Nel mondo di Deki non esiste la possibilità che uno degli uomini finiti nel mirino del suo fucile sia anche solo un soldato nemico; tutti criminali della peggior specie. Ma non si tratta di un atteggiamento personale quanto piuttosto il frutto di un’intera filosofia accettata e condivisa tanto che l’uomo è invitato in una scuola di adolescenti per illustrare le peculiarità e l’indispensabilità del suo lavoro. Un po’ come da noi si invita un ingegnere o un dottore per divulgare le caratteristiche professionali su cui si fonda la società. Per la verità Deki, ad un certo punto (non prima di aver sconfitto ed eliminato il cecchino di Mariupol’, sia chiaro) ne ha abbastanza e si ritira a vita privata in Russia; ma in un paio di mesi lo ritroviamo nel Donbass, al suo posto. 

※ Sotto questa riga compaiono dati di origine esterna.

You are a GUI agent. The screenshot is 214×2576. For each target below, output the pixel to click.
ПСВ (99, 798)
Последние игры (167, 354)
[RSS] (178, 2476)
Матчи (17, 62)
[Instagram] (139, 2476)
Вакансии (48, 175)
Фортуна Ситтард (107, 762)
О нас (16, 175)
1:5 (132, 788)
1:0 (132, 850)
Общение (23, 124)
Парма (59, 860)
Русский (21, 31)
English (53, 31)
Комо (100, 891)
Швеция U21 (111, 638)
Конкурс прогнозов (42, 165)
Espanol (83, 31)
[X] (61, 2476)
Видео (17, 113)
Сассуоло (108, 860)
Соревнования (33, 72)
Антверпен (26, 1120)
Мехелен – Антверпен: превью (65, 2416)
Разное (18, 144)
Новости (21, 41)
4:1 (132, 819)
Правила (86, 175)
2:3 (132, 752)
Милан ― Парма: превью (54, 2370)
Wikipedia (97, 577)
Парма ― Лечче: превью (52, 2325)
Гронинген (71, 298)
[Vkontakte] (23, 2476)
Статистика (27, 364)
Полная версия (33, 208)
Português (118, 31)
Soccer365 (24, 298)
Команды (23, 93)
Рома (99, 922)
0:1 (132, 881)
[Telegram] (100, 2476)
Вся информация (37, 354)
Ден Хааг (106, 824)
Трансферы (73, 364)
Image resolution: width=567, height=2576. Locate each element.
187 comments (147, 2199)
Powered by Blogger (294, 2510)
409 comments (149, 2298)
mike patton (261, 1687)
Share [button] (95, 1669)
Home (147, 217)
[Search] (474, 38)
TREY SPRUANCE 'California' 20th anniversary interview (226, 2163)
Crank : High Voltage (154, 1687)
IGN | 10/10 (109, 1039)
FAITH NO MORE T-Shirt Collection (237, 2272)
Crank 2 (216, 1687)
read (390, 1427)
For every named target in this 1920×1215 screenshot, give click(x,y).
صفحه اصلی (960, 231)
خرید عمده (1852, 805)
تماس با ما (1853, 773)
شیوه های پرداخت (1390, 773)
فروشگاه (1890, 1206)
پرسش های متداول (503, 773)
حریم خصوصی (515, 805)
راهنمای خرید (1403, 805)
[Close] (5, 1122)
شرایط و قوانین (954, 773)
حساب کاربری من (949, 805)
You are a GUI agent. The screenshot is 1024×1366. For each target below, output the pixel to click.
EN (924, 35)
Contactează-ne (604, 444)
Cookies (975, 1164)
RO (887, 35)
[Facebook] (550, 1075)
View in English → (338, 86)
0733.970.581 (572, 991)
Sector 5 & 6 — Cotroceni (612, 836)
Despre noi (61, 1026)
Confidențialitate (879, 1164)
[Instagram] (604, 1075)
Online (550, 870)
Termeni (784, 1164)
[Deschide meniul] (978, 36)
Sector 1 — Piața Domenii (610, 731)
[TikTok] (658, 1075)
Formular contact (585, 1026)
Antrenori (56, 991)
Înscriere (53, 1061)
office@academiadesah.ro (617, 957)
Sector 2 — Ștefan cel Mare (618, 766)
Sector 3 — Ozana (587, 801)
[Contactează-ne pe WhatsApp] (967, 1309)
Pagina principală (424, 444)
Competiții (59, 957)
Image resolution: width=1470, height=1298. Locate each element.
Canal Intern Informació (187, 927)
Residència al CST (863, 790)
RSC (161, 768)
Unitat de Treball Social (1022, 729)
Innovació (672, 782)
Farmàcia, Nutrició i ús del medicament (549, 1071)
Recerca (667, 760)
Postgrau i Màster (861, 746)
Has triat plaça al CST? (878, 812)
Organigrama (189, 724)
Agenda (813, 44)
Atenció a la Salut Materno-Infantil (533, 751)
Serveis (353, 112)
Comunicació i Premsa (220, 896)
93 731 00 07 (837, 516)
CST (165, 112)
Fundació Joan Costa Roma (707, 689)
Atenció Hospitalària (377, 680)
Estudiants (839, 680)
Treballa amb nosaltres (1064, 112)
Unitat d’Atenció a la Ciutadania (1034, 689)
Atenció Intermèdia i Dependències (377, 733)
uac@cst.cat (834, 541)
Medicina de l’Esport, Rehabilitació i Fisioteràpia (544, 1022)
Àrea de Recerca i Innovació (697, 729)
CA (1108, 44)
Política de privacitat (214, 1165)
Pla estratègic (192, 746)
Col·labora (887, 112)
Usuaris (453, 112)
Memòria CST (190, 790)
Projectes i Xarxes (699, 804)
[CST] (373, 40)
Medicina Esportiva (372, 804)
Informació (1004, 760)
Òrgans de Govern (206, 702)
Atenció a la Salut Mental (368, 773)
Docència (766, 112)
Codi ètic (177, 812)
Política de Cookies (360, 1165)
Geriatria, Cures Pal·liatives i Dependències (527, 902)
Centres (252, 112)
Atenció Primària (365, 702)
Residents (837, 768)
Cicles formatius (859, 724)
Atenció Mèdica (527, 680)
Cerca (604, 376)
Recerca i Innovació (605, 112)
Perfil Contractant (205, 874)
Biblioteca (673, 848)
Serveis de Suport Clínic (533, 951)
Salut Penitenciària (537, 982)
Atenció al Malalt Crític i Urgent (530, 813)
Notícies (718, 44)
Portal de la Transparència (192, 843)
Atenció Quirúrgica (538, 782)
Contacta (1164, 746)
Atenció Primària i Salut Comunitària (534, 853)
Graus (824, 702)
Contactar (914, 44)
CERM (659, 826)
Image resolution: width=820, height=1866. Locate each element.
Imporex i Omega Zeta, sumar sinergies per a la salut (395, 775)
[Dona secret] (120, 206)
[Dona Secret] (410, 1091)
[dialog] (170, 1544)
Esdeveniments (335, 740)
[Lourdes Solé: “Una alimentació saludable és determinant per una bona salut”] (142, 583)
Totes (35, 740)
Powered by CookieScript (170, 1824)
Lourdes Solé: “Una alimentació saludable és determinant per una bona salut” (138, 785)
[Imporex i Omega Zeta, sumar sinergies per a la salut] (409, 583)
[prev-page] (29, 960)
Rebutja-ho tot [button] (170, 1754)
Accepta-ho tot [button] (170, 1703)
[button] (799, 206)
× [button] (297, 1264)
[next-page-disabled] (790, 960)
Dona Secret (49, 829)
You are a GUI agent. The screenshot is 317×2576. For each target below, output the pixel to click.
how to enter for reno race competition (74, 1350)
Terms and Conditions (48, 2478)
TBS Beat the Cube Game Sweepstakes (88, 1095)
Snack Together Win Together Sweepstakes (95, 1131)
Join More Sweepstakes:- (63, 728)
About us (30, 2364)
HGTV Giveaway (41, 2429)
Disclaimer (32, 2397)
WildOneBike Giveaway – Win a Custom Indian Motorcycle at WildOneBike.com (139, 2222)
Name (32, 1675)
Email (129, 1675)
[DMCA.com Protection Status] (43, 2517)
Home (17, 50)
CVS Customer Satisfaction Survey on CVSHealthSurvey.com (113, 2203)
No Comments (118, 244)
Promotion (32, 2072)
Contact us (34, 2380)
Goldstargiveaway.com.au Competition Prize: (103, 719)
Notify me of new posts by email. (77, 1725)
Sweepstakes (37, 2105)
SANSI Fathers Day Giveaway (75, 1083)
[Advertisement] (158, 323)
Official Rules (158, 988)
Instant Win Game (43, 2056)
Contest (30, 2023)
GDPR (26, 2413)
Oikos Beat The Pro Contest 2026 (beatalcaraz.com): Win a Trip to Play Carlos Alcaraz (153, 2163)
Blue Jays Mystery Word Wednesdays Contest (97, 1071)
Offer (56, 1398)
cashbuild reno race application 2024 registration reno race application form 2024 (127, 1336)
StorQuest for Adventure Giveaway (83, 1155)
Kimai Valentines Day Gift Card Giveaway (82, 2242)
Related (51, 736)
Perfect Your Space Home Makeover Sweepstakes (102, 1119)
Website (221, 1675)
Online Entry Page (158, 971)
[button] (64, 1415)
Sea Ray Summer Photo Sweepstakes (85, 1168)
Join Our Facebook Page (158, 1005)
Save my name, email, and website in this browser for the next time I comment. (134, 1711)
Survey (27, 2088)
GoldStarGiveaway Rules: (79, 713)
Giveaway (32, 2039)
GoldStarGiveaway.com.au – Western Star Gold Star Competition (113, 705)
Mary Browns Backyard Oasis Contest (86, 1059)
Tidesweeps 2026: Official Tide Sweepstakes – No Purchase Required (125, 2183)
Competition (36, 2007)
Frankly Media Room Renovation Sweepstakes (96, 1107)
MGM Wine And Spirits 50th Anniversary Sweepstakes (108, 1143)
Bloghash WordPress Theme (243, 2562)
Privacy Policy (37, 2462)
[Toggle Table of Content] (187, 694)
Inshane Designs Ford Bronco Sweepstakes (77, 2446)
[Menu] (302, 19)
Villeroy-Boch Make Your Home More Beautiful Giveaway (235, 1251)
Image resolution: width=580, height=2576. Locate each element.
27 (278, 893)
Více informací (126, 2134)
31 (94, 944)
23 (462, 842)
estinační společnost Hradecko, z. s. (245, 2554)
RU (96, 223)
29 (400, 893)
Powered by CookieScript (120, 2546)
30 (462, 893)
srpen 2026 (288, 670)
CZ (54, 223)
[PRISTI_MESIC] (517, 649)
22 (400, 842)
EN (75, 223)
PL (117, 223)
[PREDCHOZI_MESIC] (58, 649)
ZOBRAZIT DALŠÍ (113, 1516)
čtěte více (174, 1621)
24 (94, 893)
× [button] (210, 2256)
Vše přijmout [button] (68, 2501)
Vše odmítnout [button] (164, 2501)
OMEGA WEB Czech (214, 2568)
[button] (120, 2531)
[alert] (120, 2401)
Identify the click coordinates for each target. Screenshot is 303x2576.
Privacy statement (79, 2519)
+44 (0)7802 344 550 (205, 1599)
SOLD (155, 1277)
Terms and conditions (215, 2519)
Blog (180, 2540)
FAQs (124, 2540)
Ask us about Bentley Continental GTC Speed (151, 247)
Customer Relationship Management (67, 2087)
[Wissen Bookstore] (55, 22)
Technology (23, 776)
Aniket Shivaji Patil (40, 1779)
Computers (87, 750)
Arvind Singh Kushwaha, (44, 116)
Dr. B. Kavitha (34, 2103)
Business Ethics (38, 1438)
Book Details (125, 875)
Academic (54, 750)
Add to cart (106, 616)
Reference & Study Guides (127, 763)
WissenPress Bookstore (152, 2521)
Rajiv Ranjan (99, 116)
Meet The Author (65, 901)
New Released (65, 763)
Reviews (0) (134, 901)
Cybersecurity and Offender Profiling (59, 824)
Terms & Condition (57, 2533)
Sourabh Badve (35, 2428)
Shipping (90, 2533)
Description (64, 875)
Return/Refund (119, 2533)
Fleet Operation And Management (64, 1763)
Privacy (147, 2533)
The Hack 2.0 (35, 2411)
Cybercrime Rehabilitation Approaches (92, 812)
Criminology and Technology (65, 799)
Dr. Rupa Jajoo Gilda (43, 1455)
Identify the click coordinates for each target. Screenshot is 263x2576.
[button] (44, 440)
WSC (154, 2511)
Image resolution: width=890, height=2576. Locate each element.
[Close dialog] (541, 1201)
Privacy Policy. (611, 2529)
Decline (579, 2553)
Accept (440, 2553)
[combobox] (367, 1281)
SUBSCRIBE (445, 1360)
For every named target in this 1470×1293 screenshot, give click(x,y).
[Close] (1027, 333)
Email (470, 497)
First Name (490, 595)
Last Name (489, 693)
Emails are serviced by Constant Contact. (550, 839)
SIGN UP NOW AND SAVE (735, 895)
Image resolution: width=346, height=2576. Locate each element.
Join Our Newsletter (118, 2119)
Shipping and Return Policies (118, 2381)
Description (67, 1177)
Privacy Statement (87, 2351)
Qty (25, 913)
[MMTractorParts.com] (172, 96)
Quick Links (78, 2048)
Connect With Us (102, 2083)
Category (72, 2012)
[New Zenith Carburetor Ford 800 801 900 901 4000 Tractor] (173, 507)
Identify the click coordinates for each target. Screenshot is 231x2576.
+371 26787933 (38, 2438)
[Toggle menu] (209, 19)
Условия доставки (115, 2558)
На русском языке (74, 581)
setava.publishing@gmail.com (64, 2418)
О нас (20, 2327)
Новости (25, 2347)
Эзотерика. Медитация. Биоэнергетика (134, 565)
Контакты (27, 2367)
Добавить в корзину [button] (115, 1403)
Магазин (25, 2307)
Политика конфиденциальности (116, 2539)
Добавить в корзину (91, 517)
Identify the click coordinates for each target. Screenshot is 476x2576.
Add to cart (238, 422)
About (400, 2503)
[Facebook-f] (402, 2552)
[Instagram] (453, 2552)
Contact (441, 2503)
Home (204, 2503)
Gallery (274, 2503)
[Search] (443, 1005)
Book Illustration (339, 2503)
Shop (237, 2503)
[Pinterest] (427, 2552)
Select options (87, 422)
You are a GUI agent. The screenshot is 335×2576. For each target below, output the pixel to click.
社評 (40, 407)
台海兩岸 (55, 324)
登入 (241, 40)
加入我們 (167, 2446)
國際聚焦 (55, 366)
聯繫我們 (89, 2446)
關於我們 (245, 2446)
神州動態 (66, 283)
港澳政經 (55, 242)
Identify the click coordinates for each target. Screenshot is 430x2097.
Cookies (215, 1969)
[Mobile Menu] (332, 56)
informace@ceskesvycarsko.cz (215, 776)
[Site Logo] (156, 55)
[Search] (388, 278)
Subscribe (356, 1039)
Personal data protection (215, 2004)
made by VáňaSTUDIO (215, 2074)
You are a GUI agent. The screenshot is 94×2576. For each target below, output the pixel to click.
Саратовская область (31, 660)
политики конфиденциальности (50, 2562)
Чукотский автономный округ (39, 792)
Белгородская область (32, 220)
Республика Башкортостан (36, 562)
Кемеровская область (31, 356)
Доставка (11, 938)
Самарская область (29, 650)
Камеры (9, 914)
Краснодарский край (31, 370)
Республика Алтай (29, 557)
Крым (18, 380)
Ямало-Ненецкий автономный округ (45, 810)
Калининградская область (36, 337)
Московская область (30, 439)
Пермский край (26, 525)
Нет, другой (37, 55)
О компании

Naturalmente con giustificazione: gli ucraini sparano perfino contro semplici operai al lavoro. Ecco, nella costante e ossessiva esibizione della motivazione per poter fare quello che si ritiene necessario e indispensabile, c’è un po’ il succo della filosofia che non permea unicamente la vita di Deki o il documentario in questione. Fare il cecchino perché il nemico è un criminale equivale a fare una guerra perché vi si è costretti ma non si tratta di prerogative serbe o russe, ovviamente. Gli americani si sono addirittura inventati una motivazione per fare la guerra in Iraq, giusto per fare un esempio. Ma il cinema americano con American sniper, ed ecco a cosa serve il tema del confronto, ci mostrava che se anche avessimo trovato una motivazione abbastanza grave per giustificare il lavoro di cecchino, non sarebbe comunque stata a sufficienza a salvarci. Eastwood, in sostanza, accampava tutte le scuse possibili per mostrare come il personaggio di Bradley Cooper avesse le sue ragioni; fosse, insomma, perdonabile nonostante il terribile lavoro svolto sotto le armi. Se da un punto di vista umano il regista mostrava comprensione e rispetto per il suo protagonista, simbolo di tutti ragazzi mandati da altri in guerra a fare il lavoro sporco, per il suo ruolo non era prevista assoluzione. Uccidere è sbagliato e farlo deliberatamente, senza concedere possibilità di replica, in modo vigliacco com’è tipico del cecchino, ancora di più. E se in guerra ci possono essere delle (in)comprensibili eccezioni, al cinema assolutamente no. Il cinema è un’arte e deve avere come scopo principale un miglioramento, un’evoluzione positiva; deve essere, in definitiva, educativo. Poi, ricordando la scena con Deki mandato in una classe di giovanissimi, non ci si può stupire se A sniper’s war, segua piuttosto il percorso opposto.